**Task requirements**: Please state how many lines in the records below contain the word "SOLO"; the answer should be a number and nothing else.

Segment Start: Records

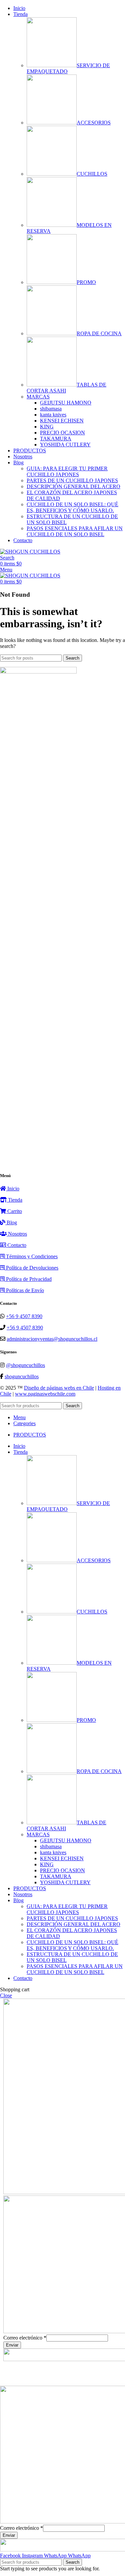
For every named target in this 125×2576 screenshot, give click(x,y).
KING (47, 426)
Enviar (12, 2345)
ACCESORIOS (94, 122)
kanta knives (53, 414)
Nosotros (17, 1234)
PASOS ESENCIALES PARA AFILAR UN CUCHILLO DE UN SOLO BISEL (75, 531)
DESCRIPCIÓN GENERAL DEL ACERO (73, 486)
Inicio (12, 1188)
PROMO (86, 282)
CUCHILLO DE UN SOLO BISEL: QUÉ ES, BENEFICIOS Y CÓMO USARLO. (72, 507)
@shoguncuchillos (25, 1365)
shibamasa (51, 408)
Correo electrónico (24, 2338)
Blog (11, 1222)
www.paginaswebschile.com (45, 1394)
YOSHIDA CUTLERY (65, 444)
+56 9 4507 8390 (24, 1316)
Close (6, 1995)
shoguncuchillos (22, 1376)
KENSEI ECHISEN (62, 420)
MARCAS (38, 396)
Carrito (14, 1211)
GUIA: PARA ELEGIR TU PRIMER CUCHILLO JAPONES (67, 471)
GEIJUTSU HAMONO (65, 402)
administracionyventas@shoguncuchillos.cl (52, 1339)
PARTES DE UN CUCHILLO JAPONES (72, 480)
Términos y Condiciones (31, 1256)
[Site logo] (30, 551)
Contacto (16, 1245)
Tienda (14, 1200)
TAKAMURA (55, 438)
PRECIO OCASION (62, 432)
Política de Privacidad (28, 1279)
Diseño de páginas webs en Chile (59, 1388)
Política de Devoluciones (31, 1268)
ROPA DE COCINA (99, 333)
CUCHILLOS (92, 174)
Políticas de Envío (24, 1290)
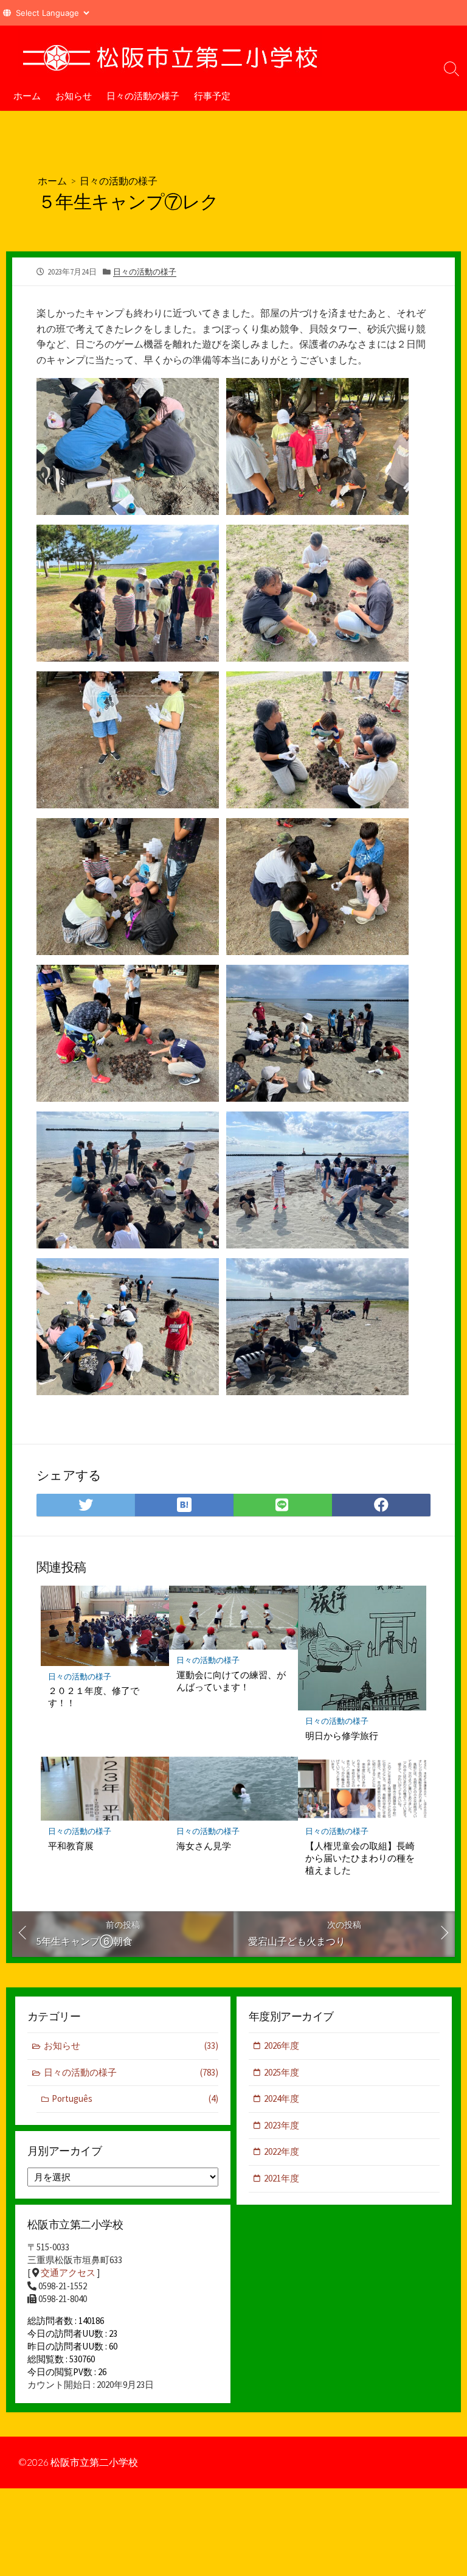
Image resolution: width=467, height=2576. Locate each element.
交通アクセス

Segment End: Records
Segment Start: Records

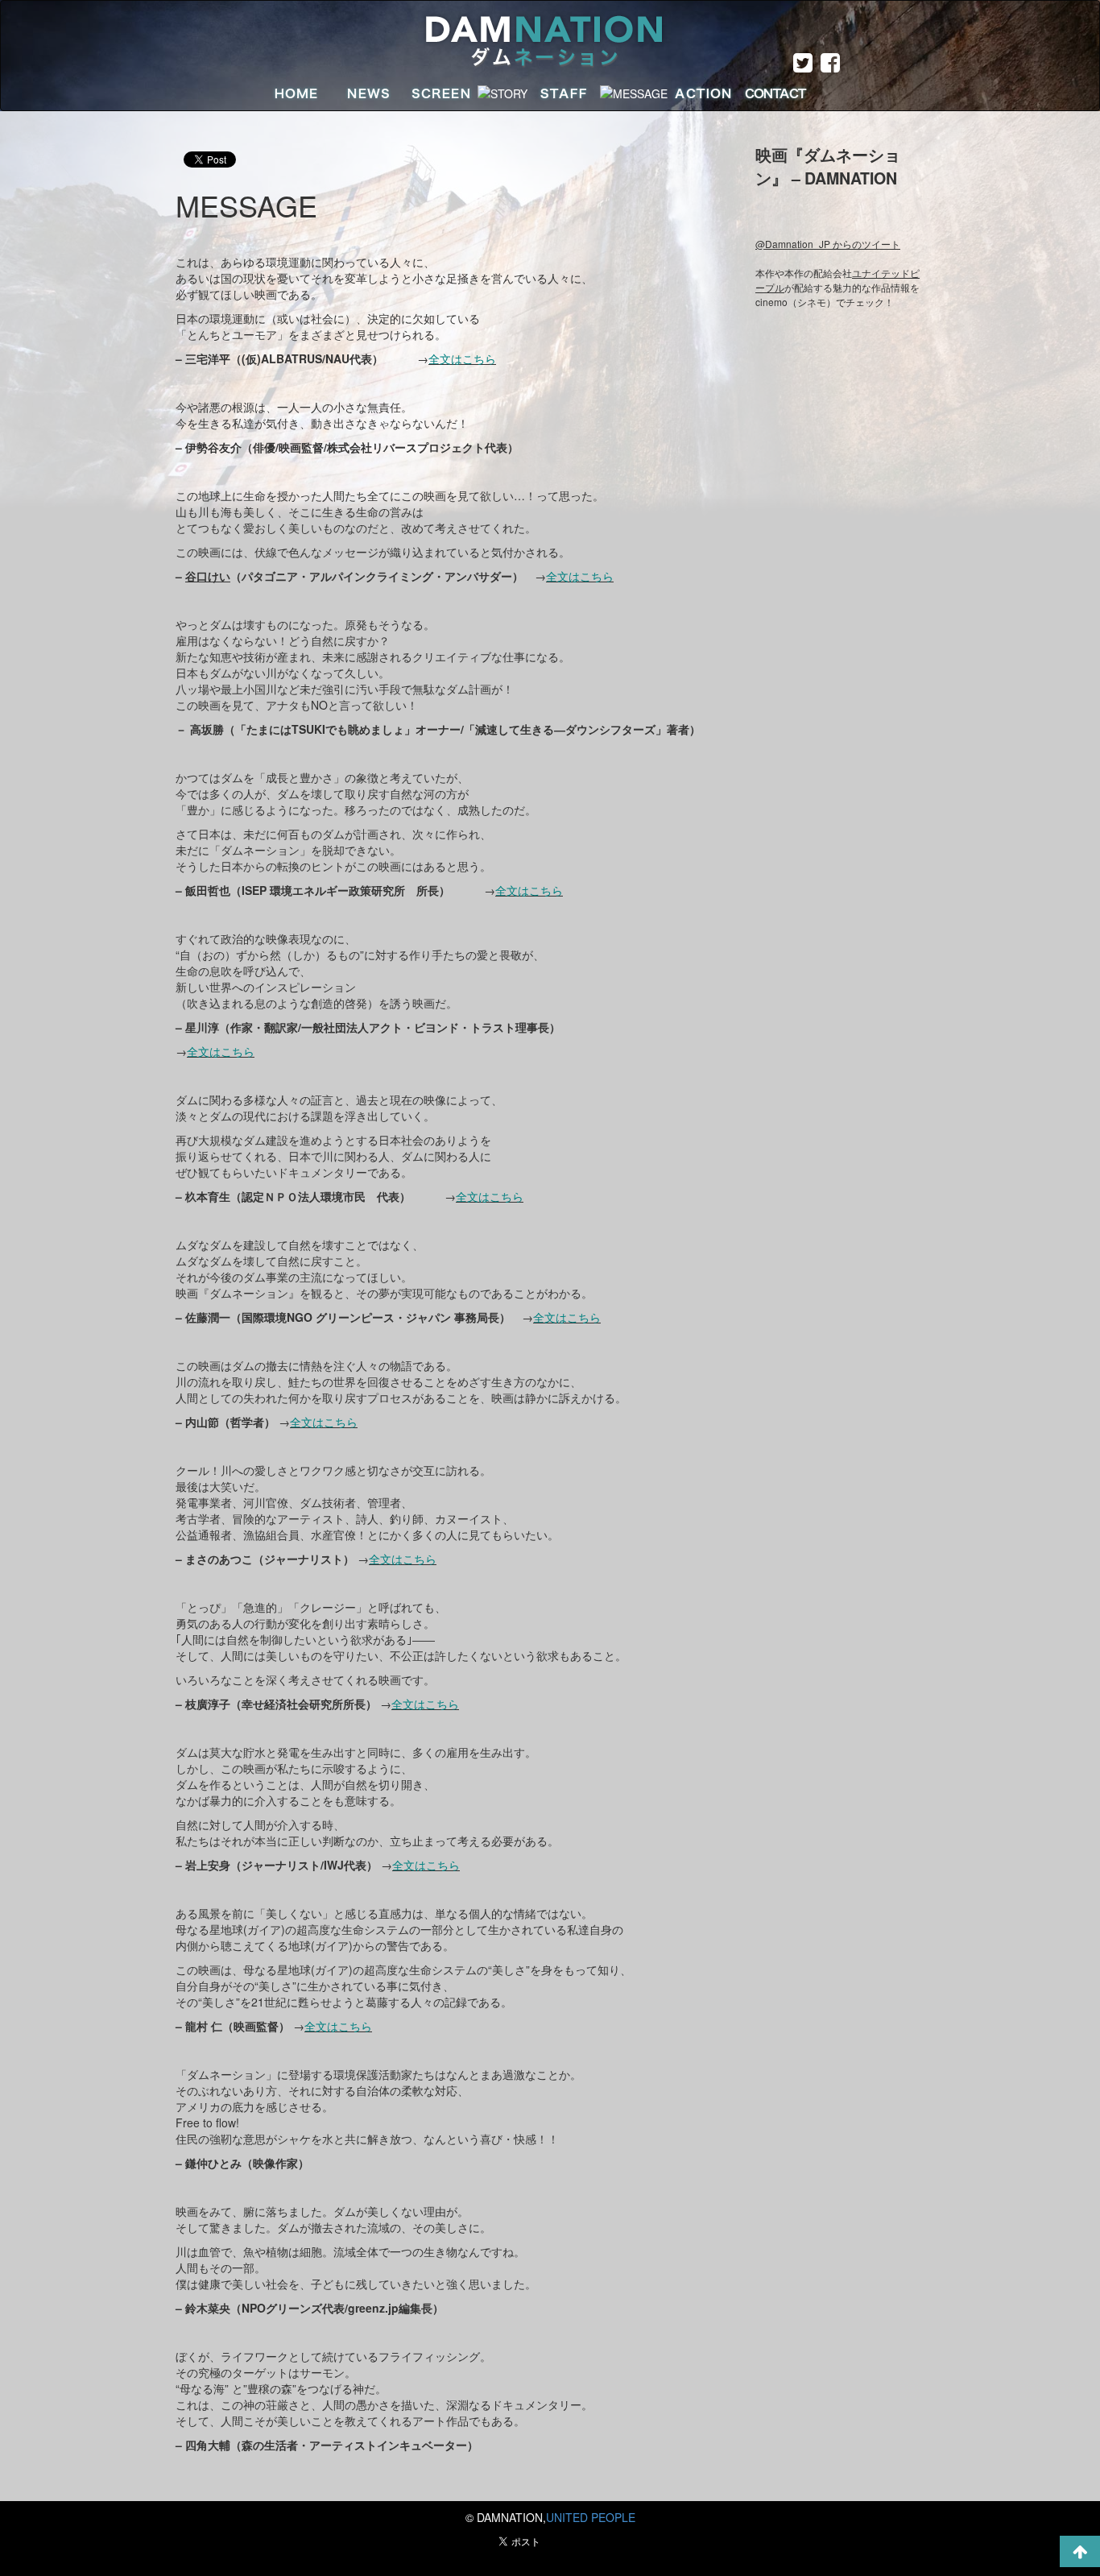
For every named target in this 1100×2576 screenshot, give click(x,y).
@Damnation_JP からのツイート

Segment End: Records
Segment Start: Records

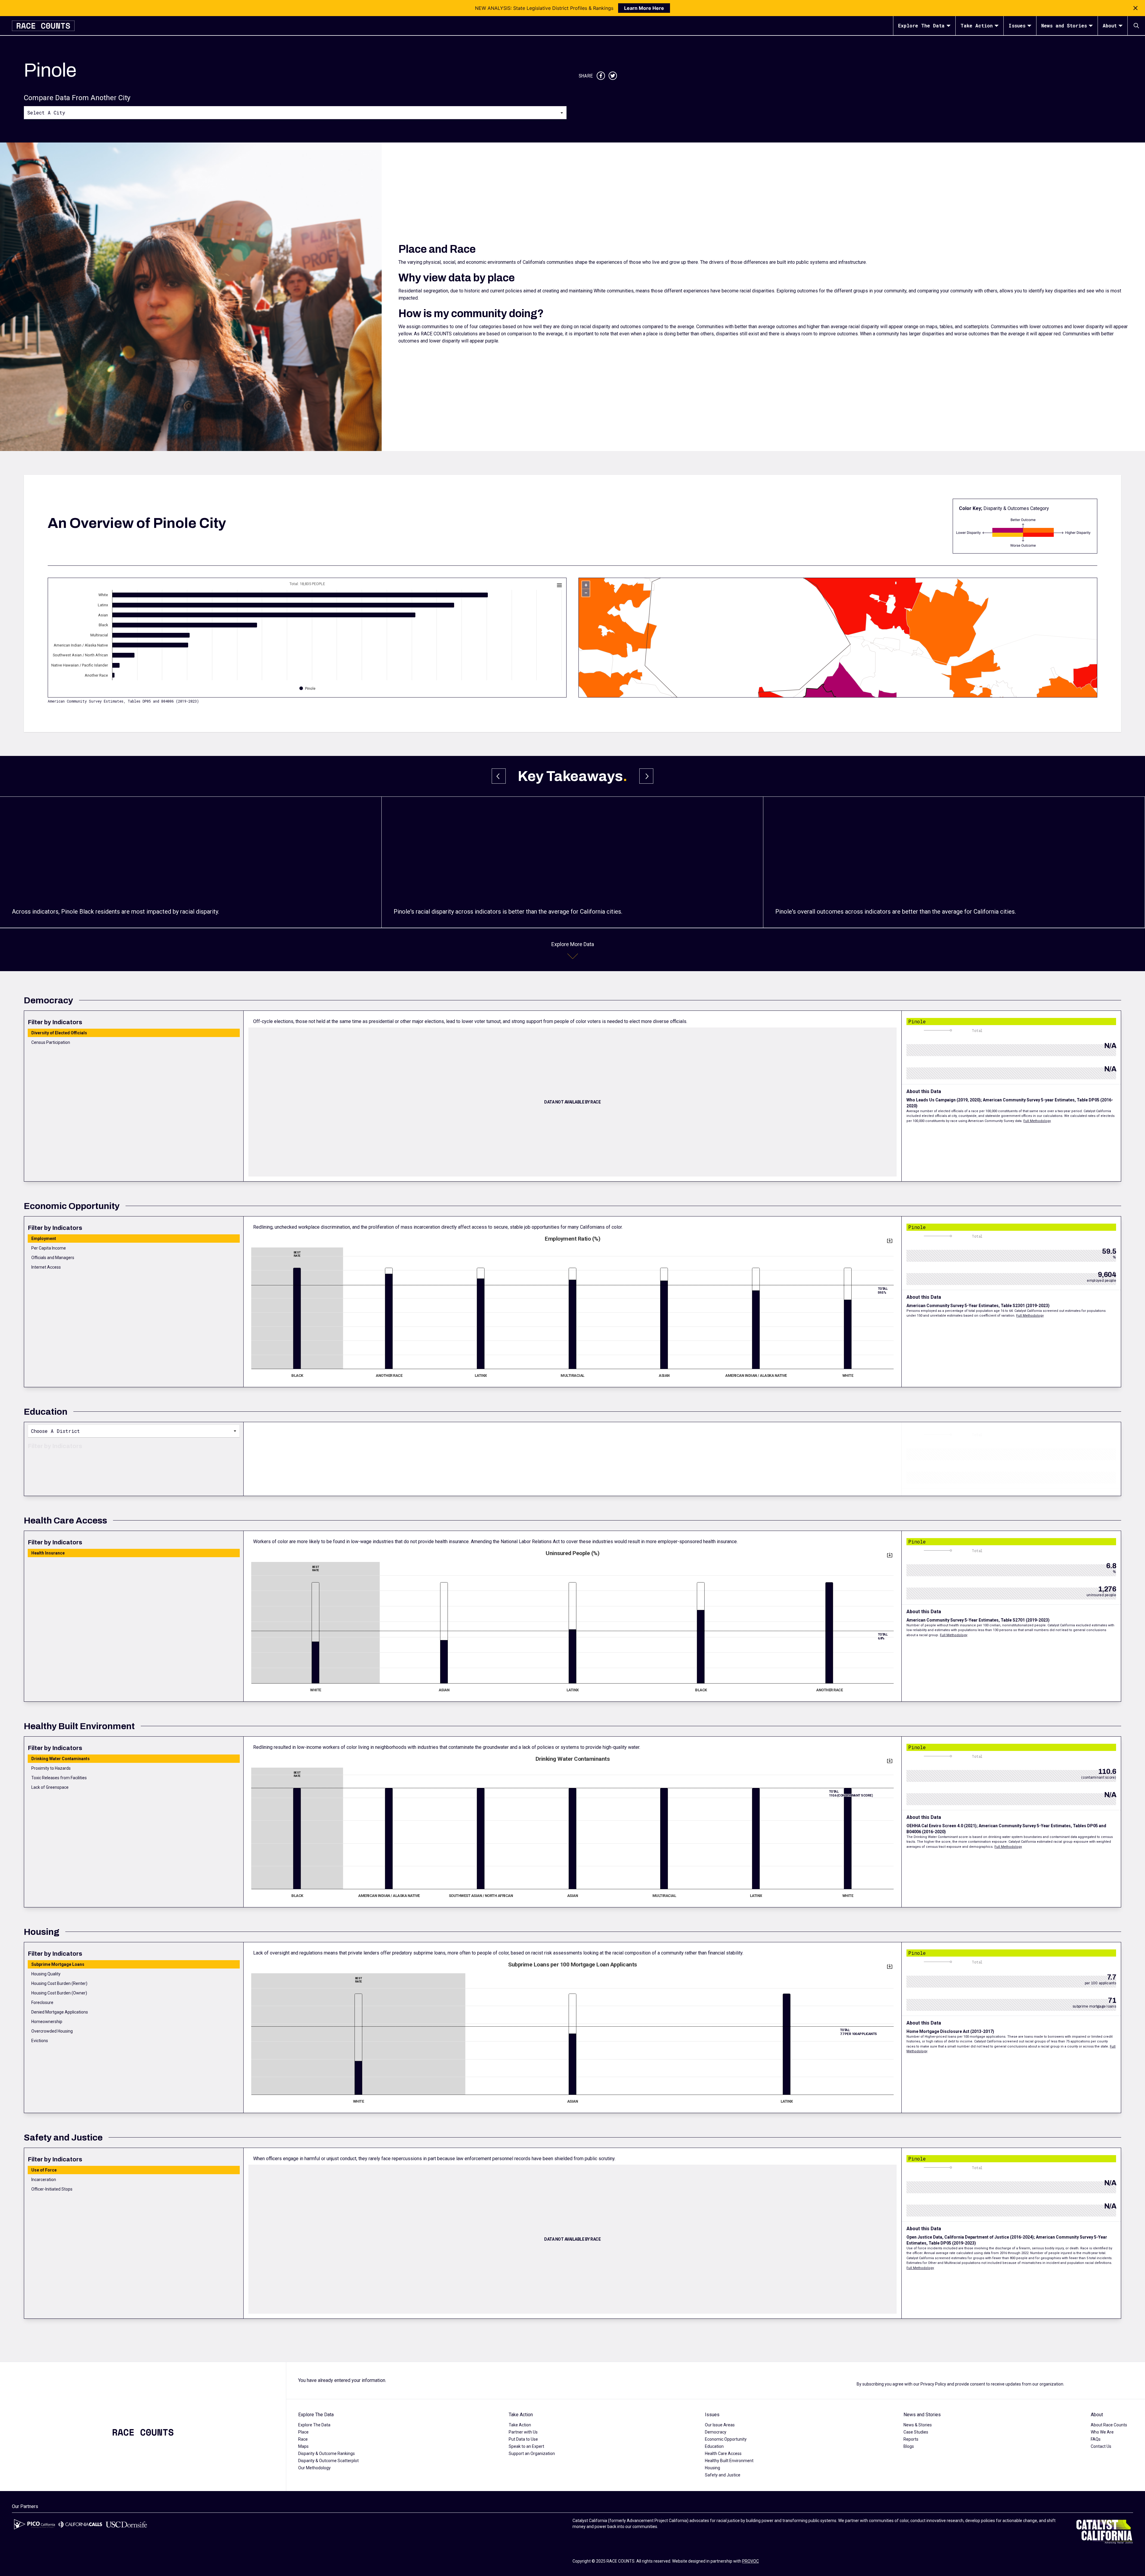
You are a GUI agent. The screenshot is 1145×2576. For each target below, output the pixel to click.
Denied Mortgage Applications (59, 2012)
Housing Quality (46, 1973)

Segment End: Records

**Response area**: 2